** START OF SELECTED PASSAGE **
Throughout the summer, Arora frequently found herself applying lessons she'd learned during her first year in MMM. Learning foundational concepts in the classroom was important, Arora said, but they took on a greater significance for her when she could apply them in business.
“My internship went well because of the MMM program,” she said. “Product management at its core is all about understanding users and designing solutions that solve those needs. The ethos of the MMM program is exactly that.”
The collaborative nature of the MMM program, which teaches business skills coupled with user-centered product design, created a unique opportunity for Arora during her internship. Thanks to her MMM classes on design research, she was able to lead her project’s user experience research, which involved conducting focus groups and surveys with hearing aid users.
“That really solidified for me that MMM is a unique experience that gives you a differentiated skill set,” she said.
Arora's internship preparation consisted of more than just coursework, she discovered. The diversity of the MMM cohort allowed Arora to work with students from all over the world. That experience proved valuable at Google, where she remotely worked with colleagues and partners across Taiwan, Japan, and Denmark.
“Because of the team-based model in MMM, I have had a chance to work with lots of different international students,” she said. “It made me feel more confident when I collaborated with new people from different backgrounds this summer.”
Arora has specific goals for herself as she looks ahead to the rest of her time in MMM:

● She wants to intern at a healthcare-focused venture capital firm in order to better understand emerging trends in the healthcare industry.
** END OF SELECTED PASSAGE **
** START OF GIVEN INFORMATION **
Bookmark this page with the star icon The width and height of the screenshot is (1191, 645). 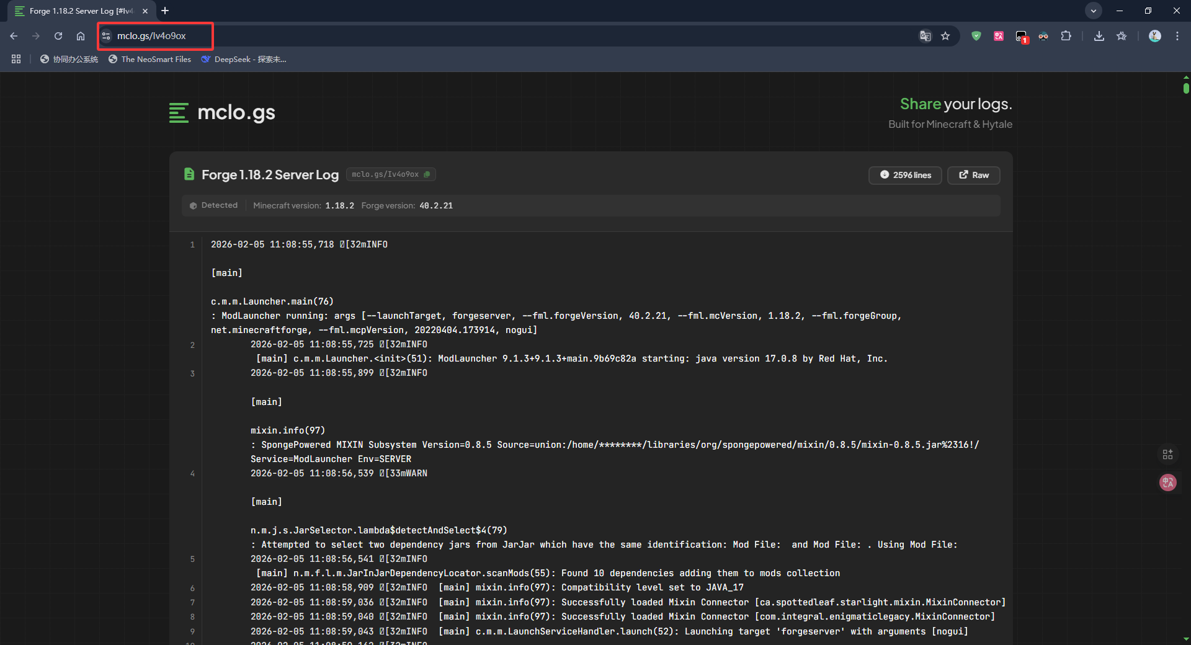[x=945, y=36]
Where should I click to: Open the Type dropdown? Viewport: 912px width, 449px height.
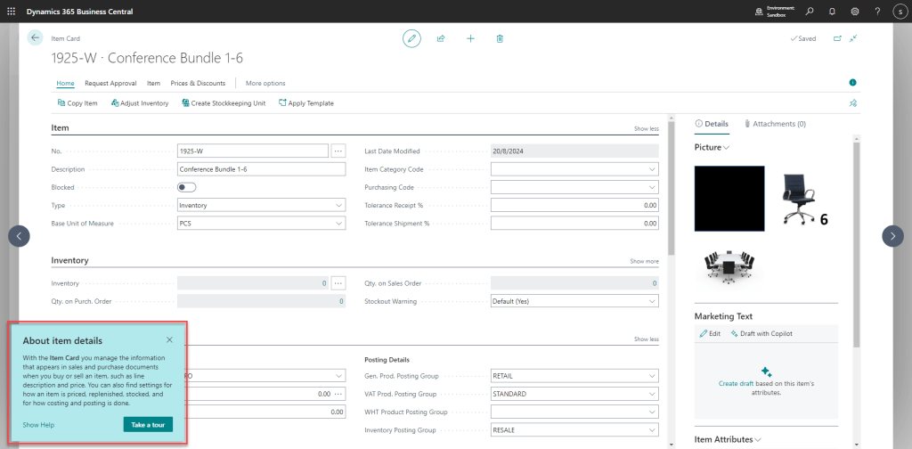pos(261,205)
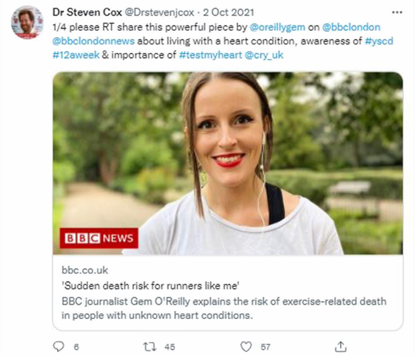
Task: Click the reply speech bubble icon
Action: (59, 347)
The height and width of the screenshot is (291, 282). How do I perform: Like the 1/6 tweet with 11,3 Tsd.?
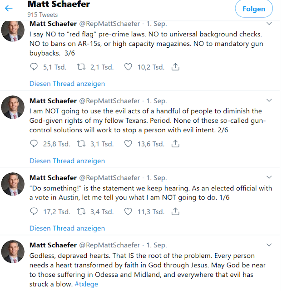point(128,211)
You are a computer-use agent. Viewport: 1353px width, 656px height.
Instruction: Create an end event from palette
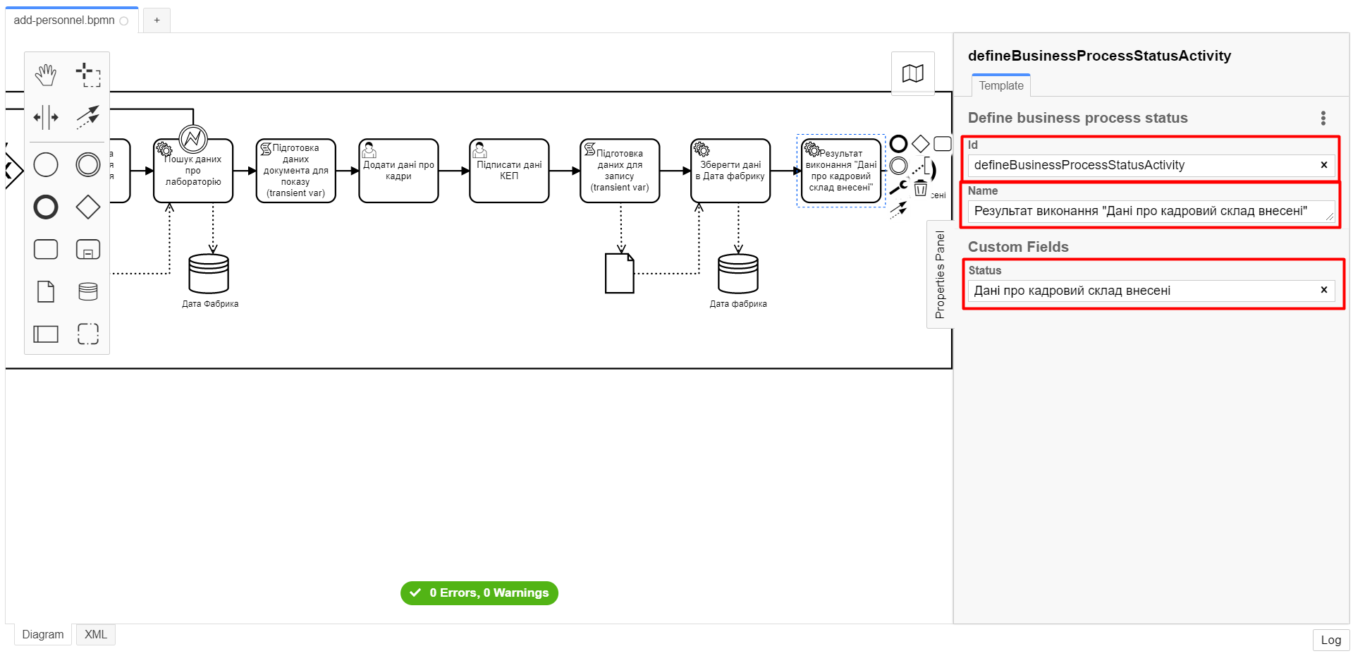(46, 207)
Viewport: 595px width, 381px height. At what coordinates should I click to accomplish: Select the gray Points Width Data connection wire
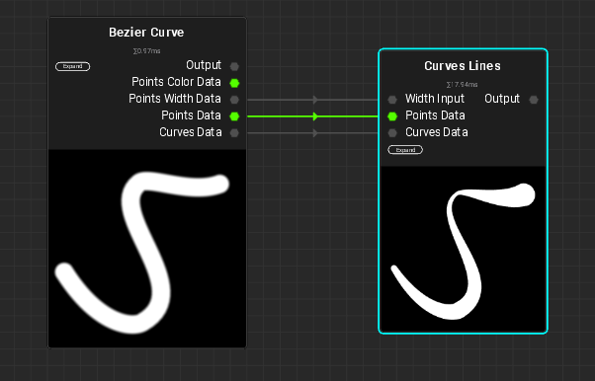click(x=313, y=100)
** END OF GIVEN INFORMATION **
:: STATED GOAL ::
Give the stretch of the student profile from "Throughout the summer, Arora" through "hearing aid users." again, changing "internship" to "placement" throughout.

:: THE COMPLETED TASK ::
Throughout the summer, Arora frequently found herself applying lessons she'd learned during her first year in MMM. Learning foundational concepts in the classroom was important, Arora said, but they took on a greater significance for her when she could apply them in business.
“My placement went well because of the MMM program,” she said. “Product management at its core is all about understanding users and designing solutions that solve those needs. The ethos of the MMM program is exactly that.”
The collaborative nature of the MMM program, which teaches business skills coupled with user-centered product design, created a unique opportunity for Arora during her placement. Thanks to her MMM classes on design research, she was able to lead her project’s user experience research, which involved conducting focus groups and surveys with hearing aid users.